GIVEN REQUEST:
Edit the listing from the line containing "You are a GUI" through the end, changing "sidebar" to "side menu" and keeping everything else the same. Can you give back only that stretch, with the pictures left out?

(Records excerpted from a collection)
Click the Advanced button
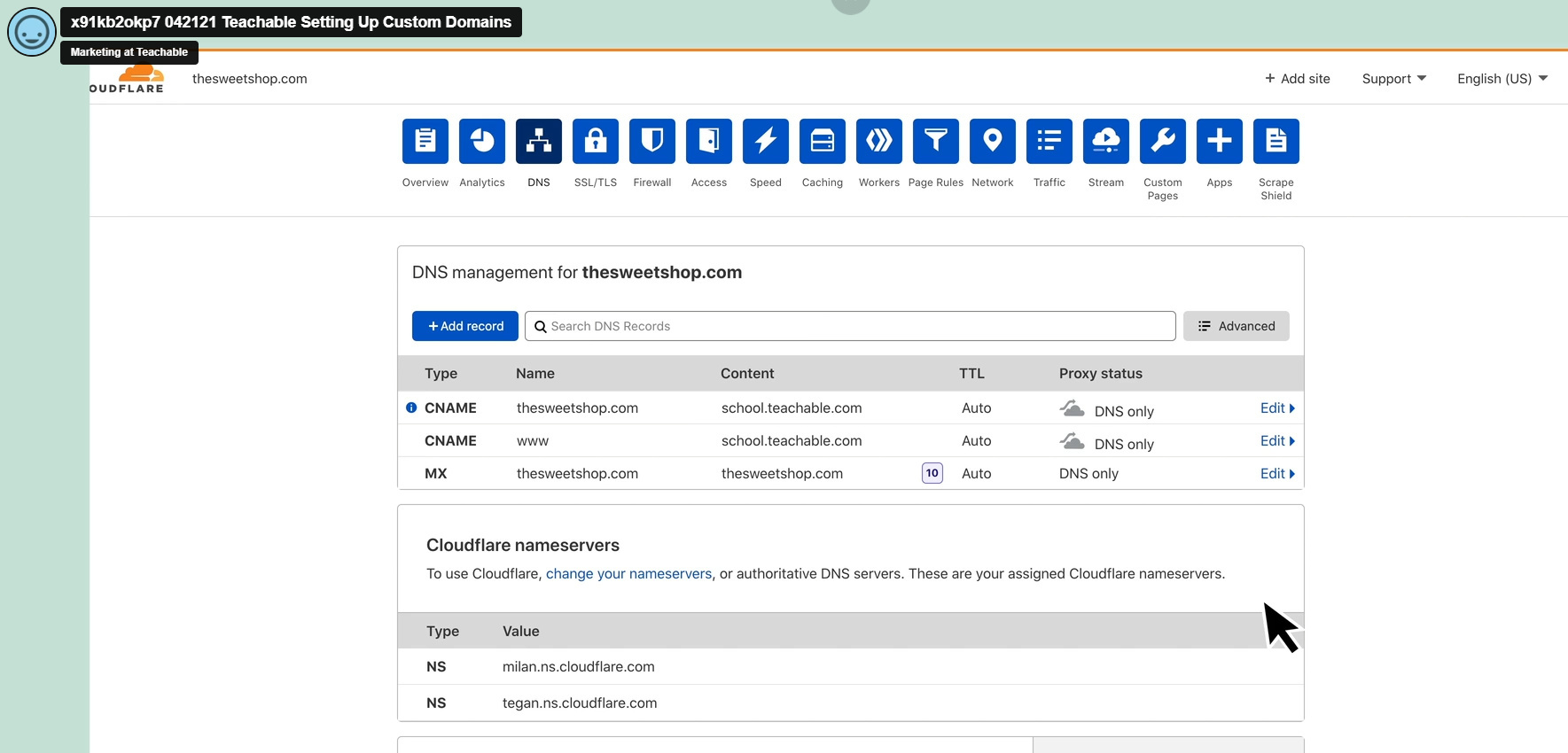The height and width of the screenshot is (753, 1568). (1236, 326)

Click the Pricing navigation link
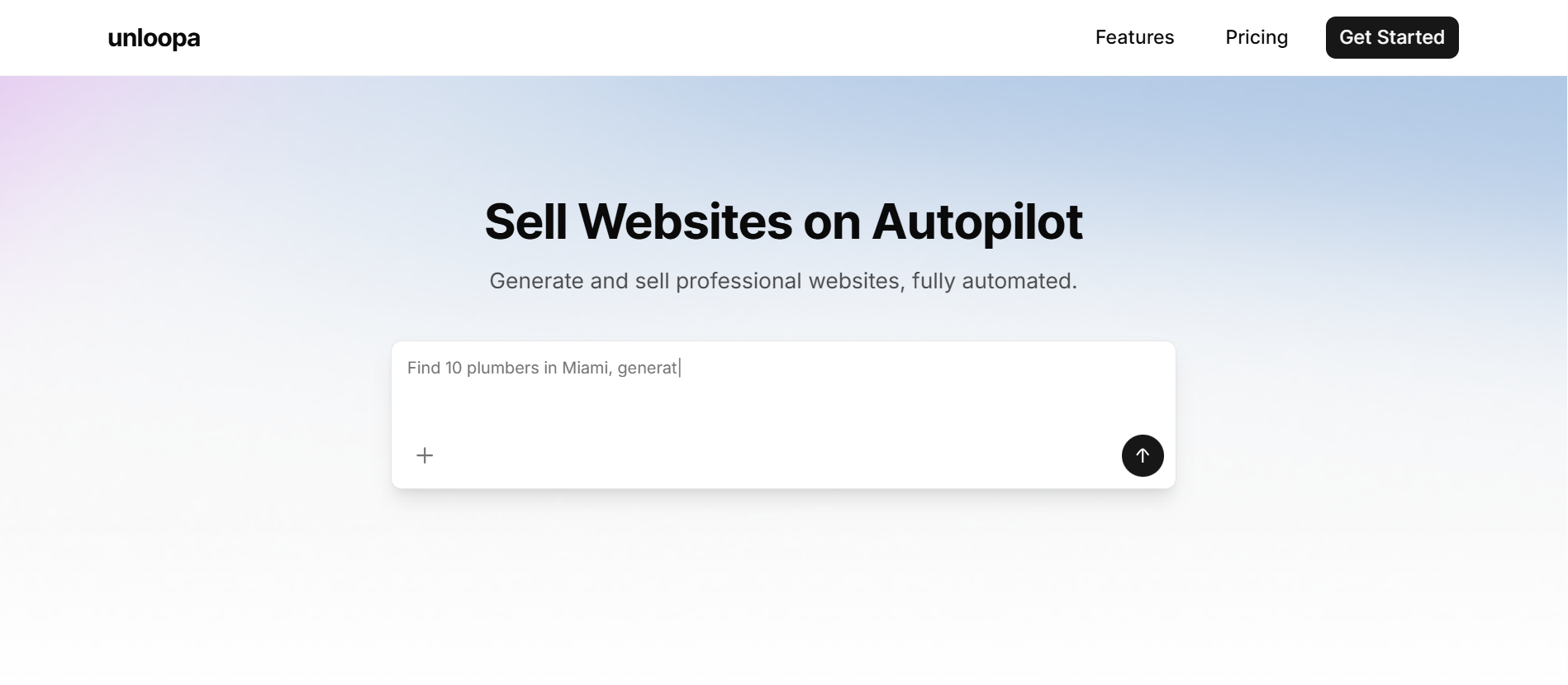1256,37
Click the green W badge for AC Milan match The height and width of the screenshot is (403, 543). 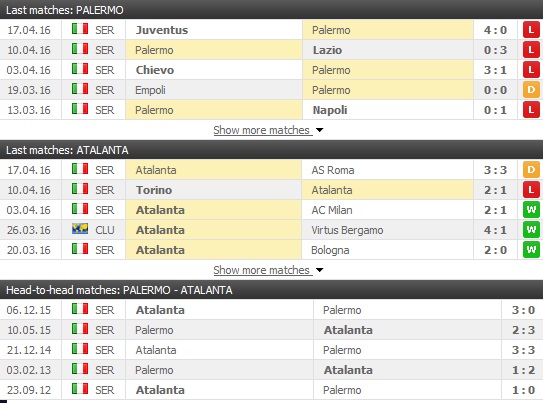531,210
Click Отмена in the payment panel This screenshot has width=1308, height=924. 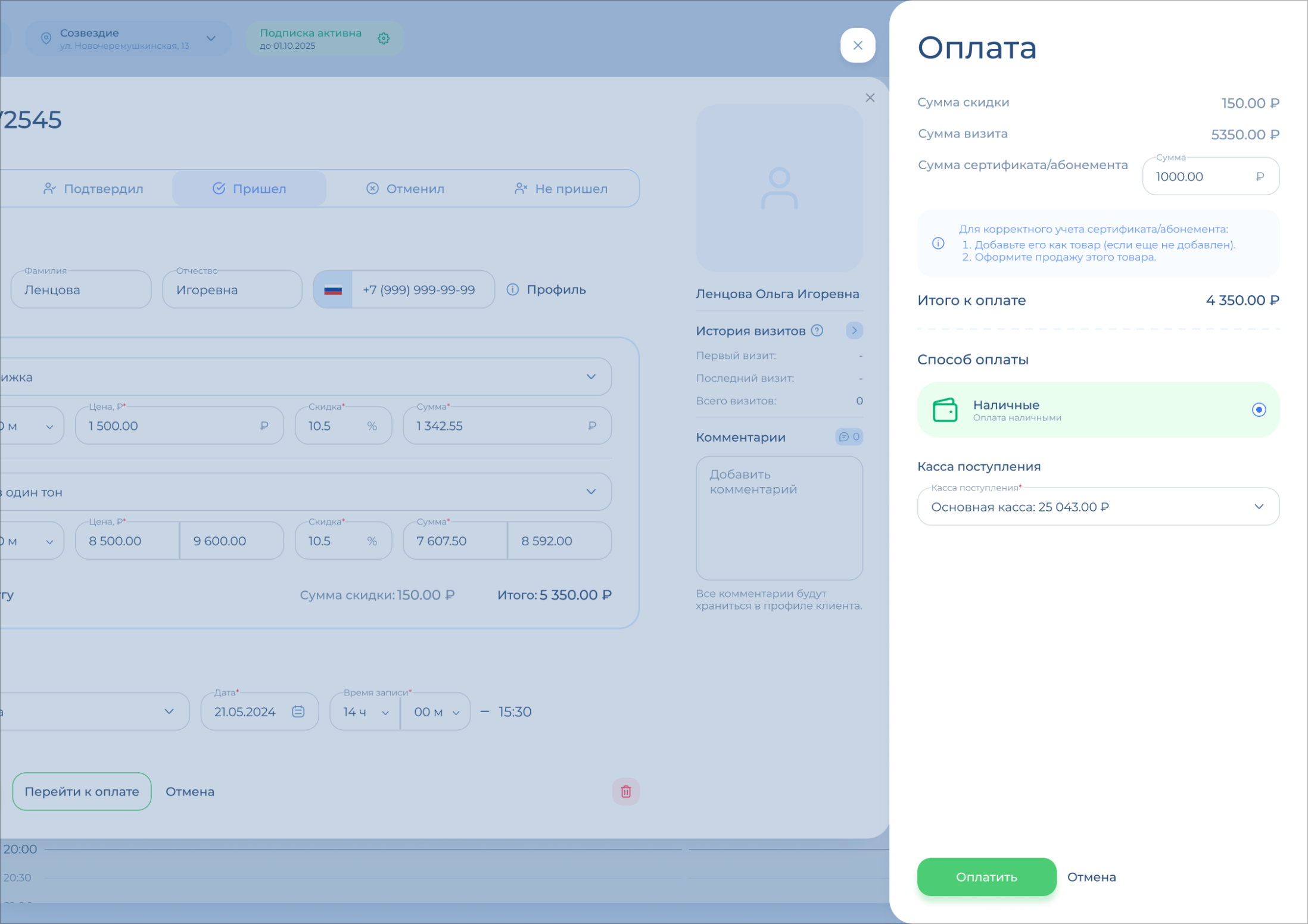point(1091,877)
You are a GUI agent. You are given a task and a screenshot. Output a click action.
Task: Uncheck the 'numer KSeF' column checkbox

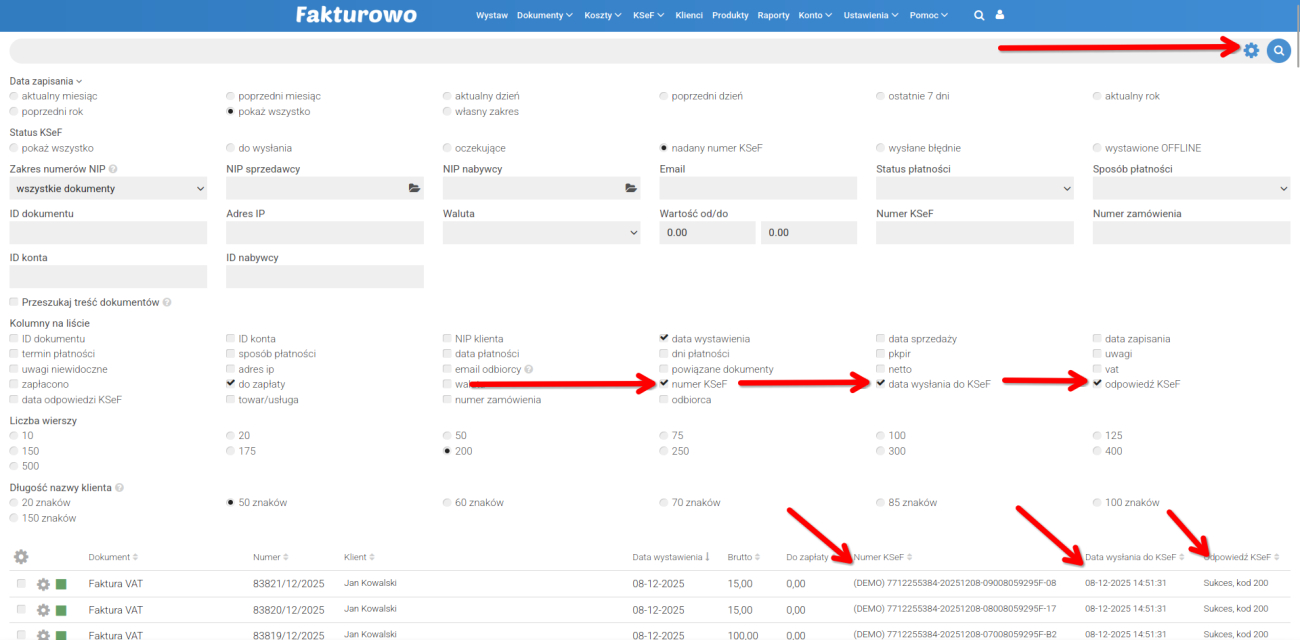point(665,384)
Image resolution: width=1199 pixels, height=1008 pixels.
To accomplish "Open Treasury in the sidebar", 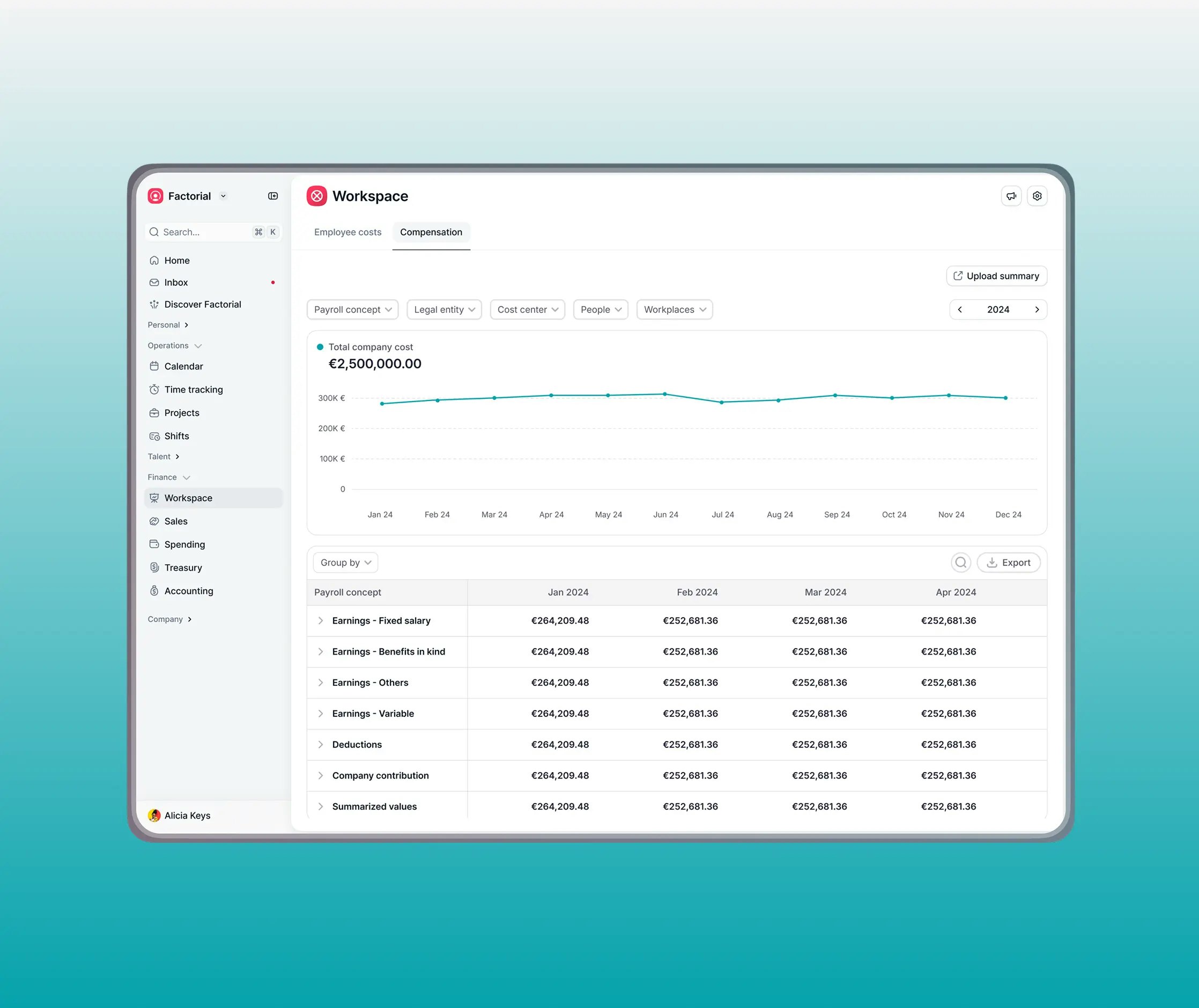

WRITTEN ANSWER:
You are a GUI agent. You are given a task and a screenshot. Output a click action.
Task: Uncheck the 'numer KSeF' column checkbox

point(665,384)
Image resolution: width=1199 pixels, height=1008 pixels.
To accomplish "Open Treasury in the side menu", 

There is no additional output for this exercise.